**Activity:**
Return every line of the data that contains the string "sidebar".

**Information shown:**
▼▼▼
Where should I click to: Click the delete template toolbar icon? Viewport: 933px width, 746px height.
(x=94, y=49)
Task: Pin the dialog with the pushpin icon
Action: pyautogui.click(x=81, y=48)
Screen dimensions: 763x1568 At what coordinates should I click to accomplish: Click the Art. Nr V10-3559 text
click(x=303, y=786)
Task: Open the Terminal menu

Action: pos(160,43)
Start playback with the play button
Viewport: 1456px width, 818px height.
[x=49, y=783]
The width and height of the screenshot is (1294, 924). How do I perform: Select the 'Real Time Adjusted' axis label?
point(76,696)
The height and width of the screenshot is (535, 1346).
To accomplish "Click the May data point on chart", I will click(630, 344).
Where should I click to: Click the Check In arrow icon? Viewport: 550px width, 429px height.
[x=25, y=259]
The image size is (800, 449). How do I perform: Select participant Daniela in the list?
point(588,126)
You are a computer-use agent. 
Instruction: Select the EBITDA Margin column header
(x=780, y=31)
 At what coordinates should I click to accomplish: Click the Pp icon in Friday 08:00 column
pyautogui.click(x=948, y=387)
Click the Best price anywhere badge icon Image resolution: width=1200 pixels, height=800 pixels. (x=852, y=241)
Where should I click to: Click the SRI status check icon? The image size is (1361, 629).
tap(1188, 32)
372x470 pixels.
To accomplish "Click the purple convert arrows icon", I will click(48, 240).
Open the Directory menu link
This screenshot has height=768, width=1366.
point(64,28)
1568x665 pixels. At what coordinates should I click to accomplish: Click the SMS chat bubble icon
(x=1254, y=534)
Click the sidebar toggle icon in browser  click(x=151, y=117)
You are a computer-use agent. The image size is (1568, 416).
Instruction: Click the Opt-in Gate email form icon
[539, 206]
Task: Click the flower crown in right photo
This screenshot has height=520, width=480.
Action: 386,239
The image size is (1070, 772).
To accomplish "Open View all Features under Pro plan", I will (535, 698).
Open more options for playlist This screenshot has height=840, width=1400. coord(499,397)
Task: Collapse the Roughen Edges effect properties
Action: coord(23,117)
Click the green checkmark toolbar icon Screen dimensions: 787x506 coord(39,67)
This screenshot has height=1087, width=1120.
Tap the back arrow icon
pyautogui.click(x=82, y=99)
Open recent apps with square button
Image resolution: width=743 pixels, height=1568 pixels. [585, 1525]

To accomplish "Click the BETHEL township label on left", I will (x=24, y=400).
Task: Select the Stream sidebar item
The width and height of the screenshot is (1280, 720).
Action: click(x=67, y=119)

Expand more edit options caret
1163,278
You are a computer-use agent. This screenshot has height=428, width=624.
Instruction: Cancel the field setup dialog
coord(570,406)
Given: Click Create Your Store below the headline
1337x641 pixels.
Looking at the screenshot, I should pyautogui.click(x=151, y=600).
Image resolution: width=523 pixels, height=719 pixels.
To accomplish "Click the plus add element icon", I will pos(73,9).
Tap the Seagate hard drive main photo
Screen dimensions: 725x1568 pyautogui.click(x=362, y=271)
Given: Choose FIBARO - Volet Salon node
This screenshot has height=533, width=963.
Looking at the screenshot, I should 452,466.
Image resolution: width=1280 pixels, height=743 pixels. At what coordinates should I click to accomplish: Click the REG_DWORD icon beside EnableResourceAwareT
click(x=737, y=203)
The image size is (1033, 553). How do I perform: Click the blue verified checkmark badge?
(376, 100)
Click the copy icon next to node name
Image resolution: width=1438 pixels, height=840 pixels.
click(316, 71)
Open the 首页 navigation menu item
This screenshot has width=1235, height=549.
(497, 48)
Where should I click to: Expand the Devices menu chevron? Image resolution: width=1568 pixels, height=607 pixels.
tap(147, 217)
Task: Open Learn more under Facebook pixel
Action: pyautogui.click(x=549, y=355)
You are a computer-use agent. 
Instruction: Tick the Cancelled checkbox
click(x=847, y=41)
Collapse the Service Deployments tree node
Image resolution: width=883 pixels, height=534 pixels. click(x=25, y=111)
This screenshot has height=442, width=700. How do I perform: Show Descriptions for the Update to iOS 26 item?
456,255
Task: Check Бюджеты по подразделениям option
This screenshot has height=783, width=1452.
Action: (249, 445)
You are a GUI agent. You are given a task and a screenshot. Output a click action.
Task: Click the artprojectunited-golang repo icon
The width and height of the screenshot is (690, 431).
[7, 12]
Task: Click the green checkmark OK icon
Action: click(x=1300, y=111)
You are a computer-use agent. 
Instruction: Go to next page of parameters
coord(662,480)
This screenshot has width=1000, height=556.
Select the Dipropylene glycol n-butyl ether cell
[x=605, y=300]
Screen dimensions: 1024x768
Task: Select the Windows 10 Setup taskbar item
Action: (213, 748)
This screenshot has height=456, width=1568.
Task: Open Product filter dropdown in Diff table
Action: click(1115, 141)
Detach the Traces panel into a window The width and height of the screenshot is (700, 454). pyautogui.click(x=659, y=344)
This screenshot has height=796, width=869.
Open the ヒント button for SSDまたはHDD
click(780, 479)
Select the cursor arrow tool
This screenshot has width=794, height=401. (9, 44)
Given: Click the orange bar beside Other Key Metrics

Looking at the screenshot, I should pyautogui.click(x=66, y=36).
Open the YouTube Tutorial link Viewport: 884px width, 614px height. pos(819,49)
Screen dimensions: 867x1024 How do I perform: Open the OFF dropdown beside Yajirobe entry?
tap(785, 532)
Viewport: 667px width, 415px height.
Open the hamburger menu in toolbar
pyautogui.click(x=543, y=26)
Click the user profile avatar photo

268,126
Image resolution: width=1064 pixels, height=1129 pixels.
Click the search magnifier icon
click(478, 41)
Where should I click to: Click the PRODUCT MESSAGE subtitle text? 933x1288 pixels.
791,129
▲▲▲
**Completed task:**
Click the sidebar toggle icon in browser  click(x=151, y=117)
Task: Select the Stream sidebar item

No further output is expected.